An example is how individuals talk to family or friends, compared to how they talk to their boss or colleagues.
“It’s more than likely that your speech, your appearance or your behavior, your expression, will change into a more formal and more professional and measured tone,” Paasewe said.
Code change can be used to identify with people of different genders, ethnicities, ages, socioeconomic backgrounds, sexual orientations, religions and more.
It can also benefit colored students who study at predominantly white institutions. A “predominantly white institution” describes institutions of higher learning in which individuals with white ethnicity account for 50% or more of student enrollment, according to the Encyclopedia of African American Education.
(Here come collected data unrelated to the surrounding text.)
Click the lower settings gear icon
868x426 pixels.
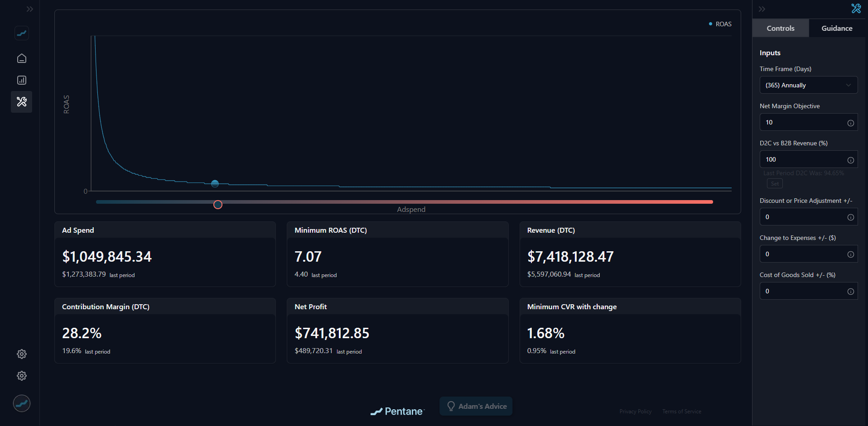(21, 376)
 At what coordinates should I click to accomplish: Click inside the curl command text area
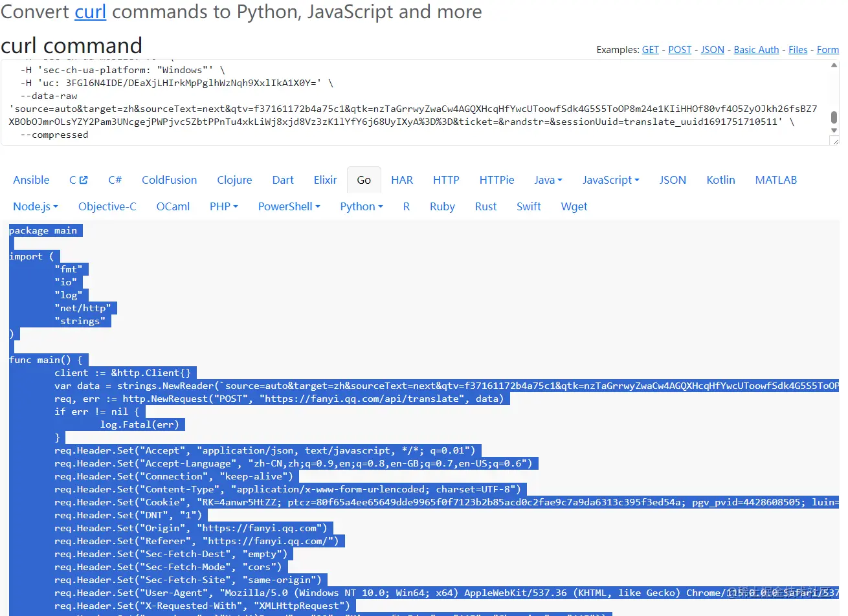coord(415,102)
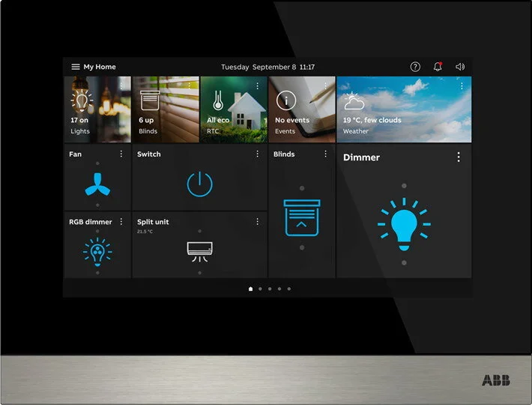Open the Weather tile three-dot menu
This screenshot has width=532, height=405.
tap(462, 86)
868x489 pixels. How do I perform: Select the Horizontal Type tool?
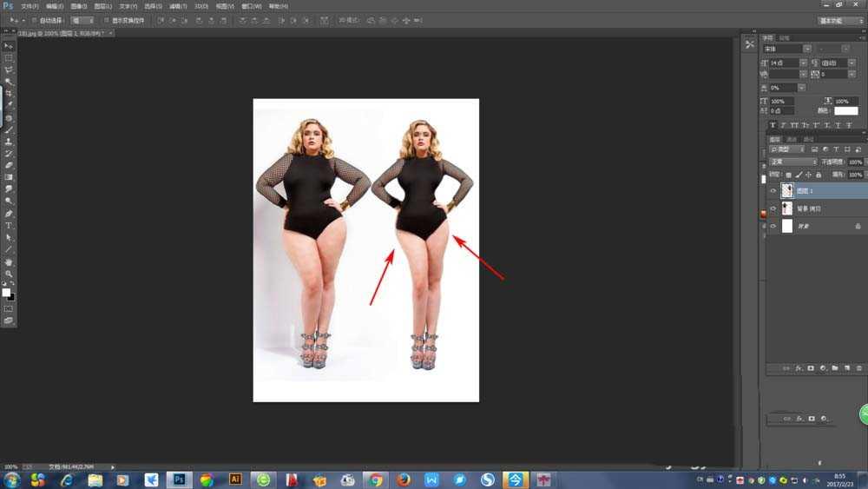tap(9, 225)
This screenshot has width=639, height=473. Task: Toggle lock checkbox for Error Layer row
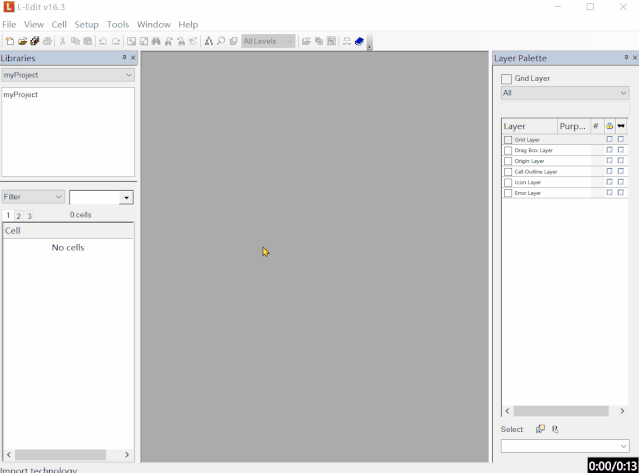pyautogui.click(x=609, y=193)
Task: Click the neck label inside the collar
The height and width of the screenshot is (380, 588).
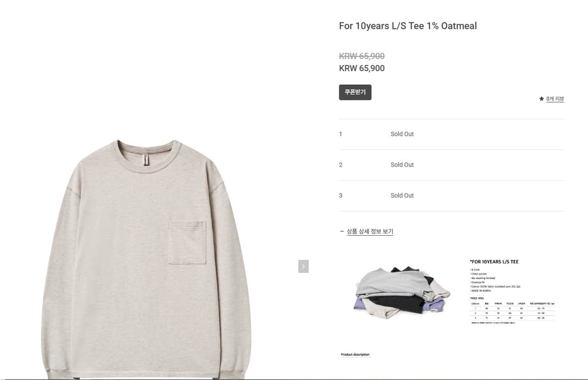Action: tap(145, 160)
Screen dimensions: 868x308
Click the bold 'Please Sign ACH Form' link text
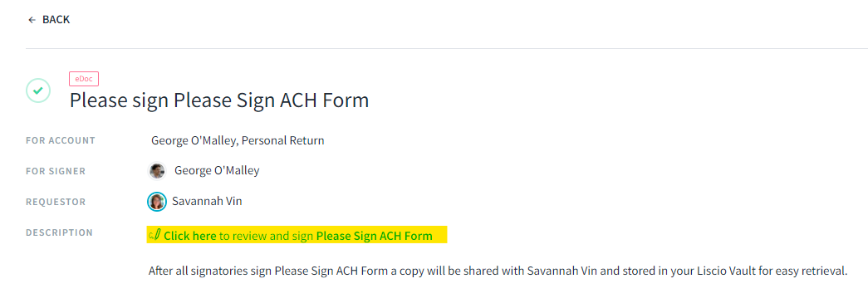click(x=375, y=236)
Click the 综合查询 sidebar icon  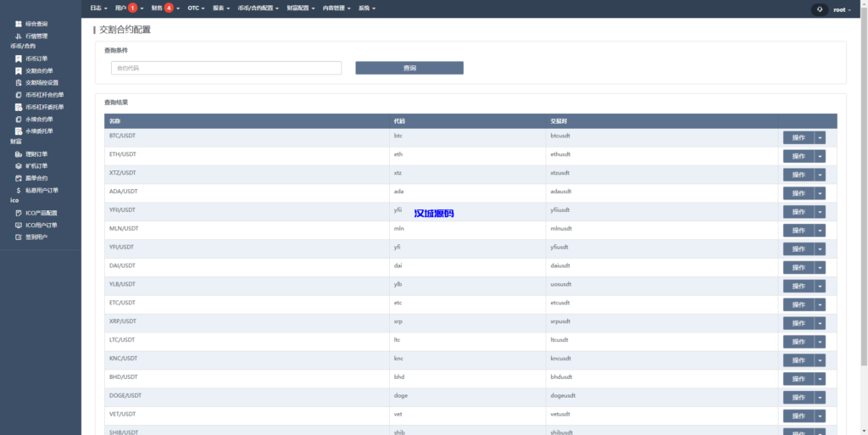click(19, 24)
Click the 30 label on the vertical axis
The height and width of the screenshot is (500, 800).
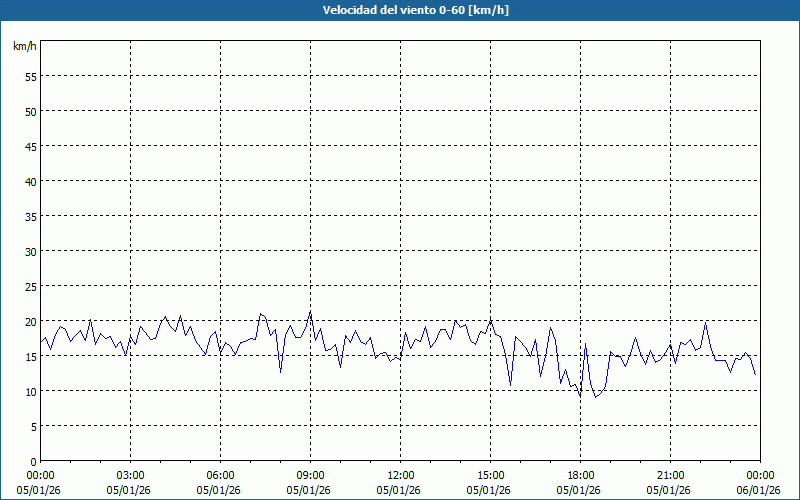30,251
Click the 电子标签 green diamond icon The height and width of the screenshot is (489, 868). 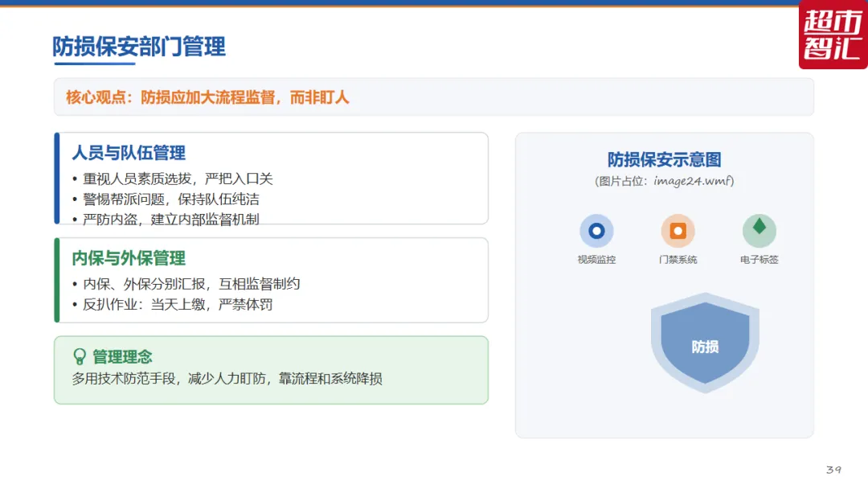pyautogui.click(x=759, y=230)
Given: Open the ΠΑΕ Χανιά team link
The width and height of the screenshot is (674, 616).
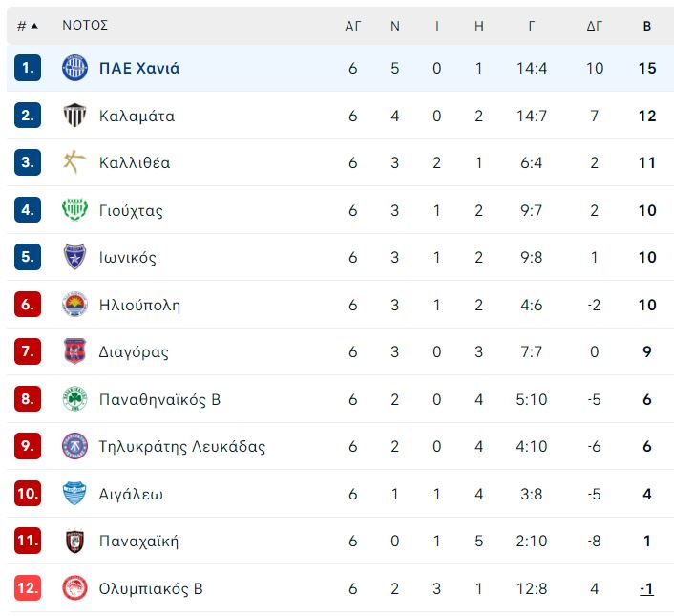Looking at the screenshot, I should point(139,68).
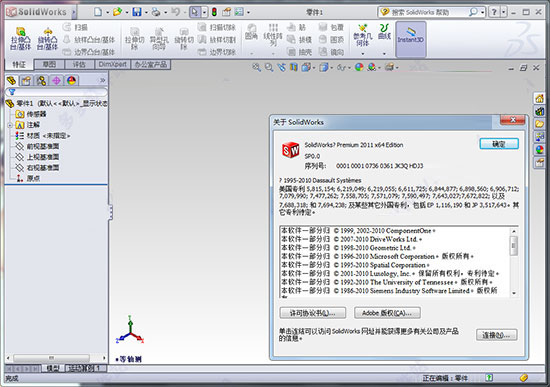Select the 前视基准面 tree item
This screenshot has height=387, width=550.
(x=43, y=146)
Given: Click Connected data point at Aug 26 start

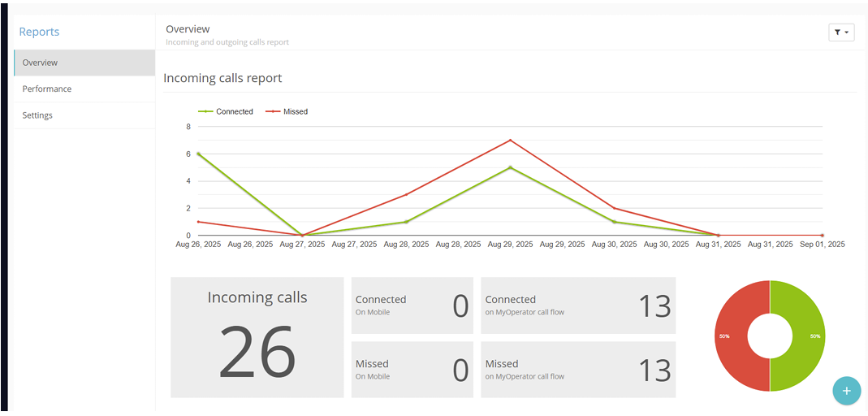Looking at the screenshot, I should point(198,154).
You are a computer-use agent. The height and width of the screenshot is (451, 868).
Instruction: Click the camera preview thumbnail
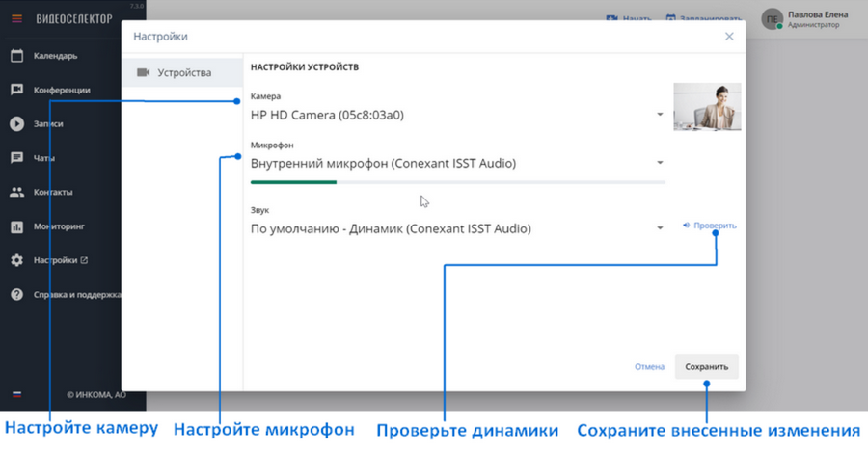[x=707, y=107]
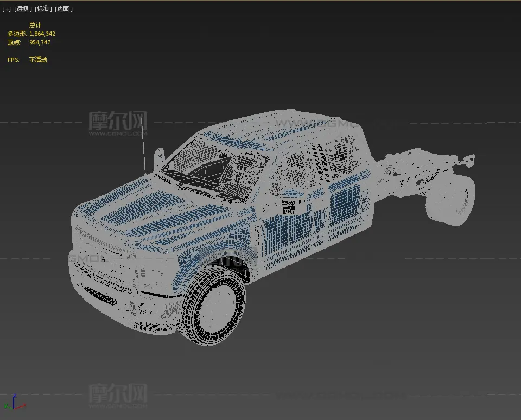Click the FPS 不活动 status text

[38, 60]
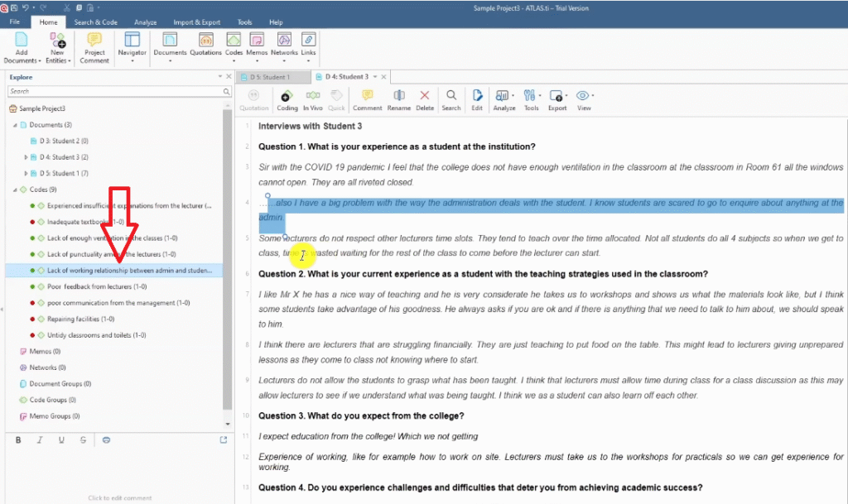
Task: Click the Rename icon
Action: (x=398, y=99)
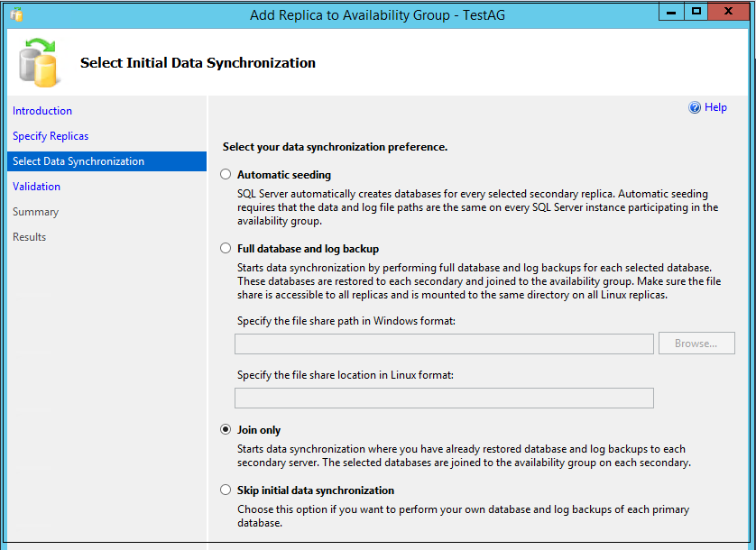The width and height of the screenshot is (756, 550).
Task: Click the Windows format file share path field
Action: [x=444, y=344]
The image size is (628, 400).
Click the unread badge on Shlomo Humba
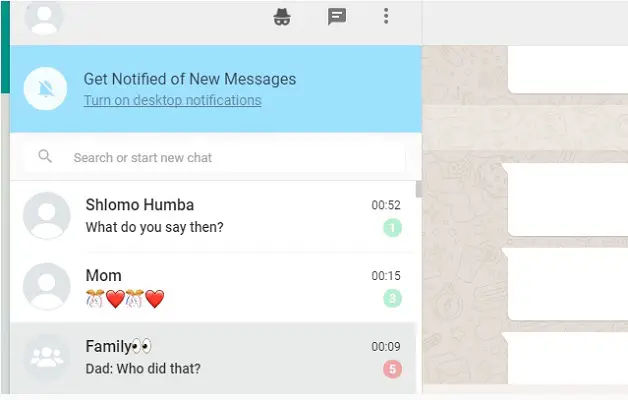pos(392,228)
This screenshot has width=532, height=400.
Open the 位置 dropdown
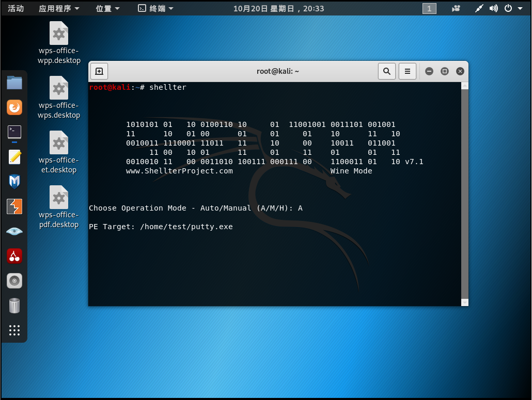pyautogui.click(x=107, y=8)
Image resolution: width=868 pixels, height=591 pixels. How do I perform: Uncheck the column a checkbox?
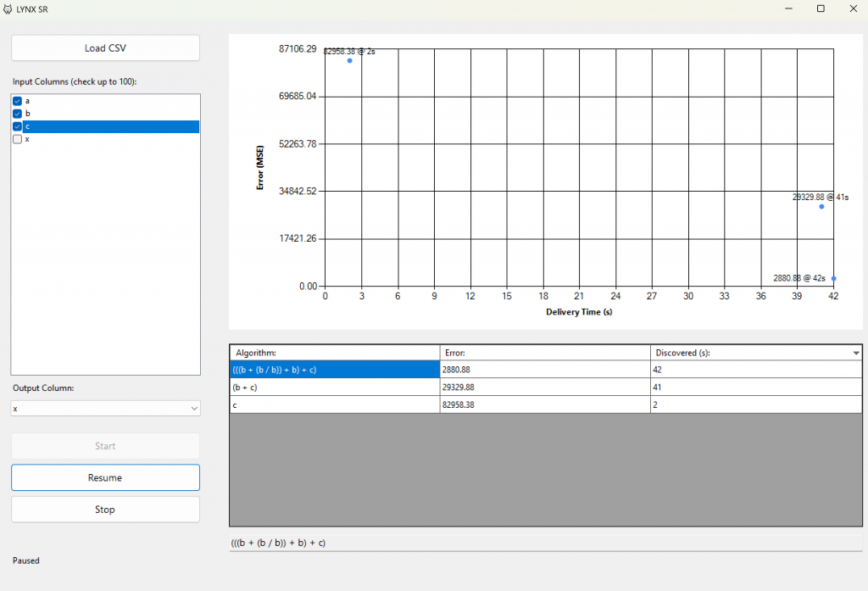click(17, 101)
Paasewe recognizes that colored students may experience challenges navigating predominantly white areas due to lack of support, micro-aggressions, and even racism.
“We have found that the code-switching tool can help people, especially colored students, establish new connections with individuals outside their race and also open new doors for advancement when using the code-switching tool in real environment,” said Paasewe.
Code-switching can be used to break down communication barriers and create new connections.
“Language differences between cultures can serve as a roadblock. In these cases, code-switching has value because it provides an opportunity to participate in the larger, more diverse society,” Paasewe said.
Paasewe added that it is important to preserve your own identity, even while changing code. And there can also be negative effects when it comes to code switching, including a feeling of not belonging or mental or emotional fatigue.
The code changer
Paasewe has lectured on his book and research at colleges across the country.
During these speech engagements, he discusses the pros and cons of code switching. He also does training and workshops related to the topic, and takes students and others through simulations of research studies, case studies and real-life scenarios.
Paasewe also started The Code Switcher, an “education-centric, self-publishing company,” he explains.
The goal? To help aspiring writers publish their own books.
He started the idea when he wrote his own book.
“While writing that book, I faced several obstacles and challenges in the bookwriting and publishing process,” he said.
“I recognize the need to educate others and teach them how to prevent the roadblocks I faced.”
The company offers e-courses on how to write and publish a book.
Earlier this year, Paasewe won $ 10,000 on “Project Pitch It” on WISN-TV Channel12 for the startup.